*** Begin section ***

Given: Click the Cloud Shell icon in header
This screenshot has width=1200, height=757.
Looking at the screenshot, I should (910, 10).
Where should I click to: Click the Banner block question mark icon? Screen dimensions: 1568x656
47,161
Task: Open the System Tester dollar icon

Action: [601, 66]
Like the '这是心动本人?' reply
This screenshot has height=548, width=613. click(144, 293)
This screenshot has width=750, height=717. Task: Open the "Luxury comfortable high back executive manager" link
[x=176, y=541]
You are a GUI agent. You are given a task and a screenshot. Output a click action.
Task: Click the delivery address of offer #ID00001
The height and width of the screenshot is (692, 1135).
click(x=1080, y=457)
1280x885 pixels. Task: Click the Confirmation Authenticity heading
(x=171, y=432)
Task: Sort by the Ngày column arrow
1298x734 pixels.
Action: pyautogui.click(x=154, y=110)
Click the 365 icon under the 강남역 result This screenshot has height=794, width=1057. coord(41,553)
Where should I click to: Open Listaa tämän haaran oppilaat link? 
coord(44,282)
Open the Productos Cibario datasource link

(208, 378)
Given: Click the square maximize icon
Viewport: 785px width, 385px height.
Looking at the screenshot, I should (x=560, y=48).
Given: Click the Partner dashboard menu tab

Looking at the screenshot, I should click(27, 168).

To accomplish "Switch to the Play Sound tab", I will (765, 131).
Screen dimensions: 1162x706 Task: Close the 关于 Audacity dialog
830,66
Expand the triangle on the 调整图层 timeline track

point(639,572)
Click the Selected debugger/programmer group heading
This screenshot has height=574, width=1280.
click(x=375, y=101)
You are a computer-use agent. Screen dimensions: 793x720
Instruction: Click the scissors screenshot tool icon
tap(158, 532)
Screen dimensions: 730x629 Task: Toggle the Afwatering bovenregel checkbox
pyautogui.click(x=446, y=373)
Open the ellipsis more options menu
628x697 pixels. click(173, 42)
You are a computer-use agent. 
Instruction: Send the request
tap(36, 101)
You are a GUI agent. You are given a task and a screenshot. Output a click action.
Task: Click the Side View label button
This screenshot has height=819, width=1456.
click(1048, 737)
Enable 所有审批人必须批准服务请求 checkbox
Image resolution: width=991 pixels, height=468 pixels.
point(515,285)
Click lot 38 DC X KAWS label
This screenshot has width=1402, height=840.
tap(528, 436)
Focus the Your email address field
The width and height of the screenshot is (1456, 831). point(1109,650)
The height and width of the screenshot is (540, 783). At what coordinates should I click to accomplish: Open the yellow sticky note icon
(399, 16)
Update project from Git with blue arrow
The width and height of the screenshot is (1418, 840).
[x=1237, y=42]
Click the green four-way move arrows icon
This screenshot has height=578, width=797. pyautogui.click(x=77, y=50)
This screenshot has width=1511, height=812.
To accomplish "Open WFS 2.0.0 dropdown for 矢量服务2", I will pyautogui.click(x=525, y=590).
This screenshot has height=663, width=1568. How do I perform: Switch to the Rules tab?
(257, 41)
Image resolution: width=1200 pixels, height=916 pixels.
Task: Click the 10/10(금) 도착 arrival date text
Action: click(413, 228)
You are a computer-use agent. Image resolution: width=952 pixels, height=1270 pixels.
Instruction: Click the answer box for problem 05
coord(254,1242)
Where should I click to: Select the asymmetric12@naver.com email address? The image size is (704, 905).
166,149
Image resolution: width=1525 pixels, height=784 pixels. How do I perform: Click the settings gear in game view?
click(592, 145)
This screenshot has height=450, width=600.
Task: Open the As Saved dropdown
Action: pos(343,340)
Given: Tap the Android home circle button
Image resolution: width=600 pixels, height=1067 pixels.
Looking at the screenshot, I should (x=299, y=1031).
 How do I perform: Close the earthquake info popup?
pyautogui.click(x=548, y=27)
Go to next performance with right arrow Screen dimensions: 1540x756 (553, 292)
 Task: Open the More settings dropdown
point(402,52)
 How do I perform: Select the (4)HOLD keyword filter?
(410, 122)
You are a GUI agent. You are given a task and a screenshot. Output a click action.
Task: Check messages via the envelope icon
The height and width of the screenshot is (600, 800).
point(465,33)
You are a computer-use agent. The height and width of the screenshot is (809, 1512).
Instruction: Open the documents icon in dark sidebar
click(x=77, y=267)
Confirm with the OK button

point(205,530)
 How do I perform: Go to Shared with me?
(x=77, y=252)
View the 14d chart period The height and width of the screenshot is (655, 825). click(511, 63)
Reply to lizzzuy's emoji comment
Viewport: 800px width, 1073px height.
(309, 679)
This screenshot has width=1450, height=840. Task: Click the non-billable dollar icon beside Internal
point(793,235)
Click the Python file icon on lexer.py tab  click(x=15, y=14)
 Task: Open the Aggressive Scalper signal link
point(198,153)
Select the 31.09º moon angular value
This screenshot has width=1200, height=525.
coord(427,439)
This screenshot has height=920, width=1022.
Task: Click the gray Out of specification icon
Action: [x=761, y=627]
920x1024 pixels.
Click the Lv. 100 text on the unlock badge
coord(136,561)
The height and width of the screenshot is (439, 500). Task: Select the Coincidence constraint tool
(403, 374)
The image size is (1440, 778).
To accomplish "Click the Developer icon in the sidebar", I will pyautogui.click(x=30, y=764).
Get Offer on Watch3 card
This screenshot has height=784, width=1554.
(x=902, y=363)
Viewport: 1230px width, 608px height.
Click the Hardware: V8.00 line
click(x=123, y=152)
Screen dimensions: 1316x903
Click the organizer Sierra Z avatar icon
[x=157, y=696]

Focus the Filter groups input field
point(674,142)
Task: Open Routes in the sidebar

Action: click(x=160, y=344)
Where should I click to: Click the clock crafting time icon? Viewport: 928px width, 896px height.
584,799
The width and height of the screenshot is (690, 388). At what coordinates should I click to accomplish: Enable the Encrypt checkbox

*** End section ***

WHAT YOU NEED TO DO → Only the lines above starting at the one containing "You are a computer-use agent. Image" and ending at the one containing "Given: Tap the Android home circle button", both included, are to be returned, exactly as they read.

SOLUTION FOR THIS EXERCISE →
You are a computer-use agent. Image resolution: width=952 pixels, height=1270 pixels.
Instruction: Click the answer box for problem 05
coord(254,1242)
Where should I click to: Select the asymmetric12@naver.com email address? The image size is (704, 905).
166,149
Image resolution: width=1525 pixels, height=784 pixels. How do I perform: Click the settings gear in game view?
click(592, 145)
This screenshot has height=450, width=600.
Task: Open the As Saved dropdown
Action: pos(343,340)
Given: Tap the Android home circle button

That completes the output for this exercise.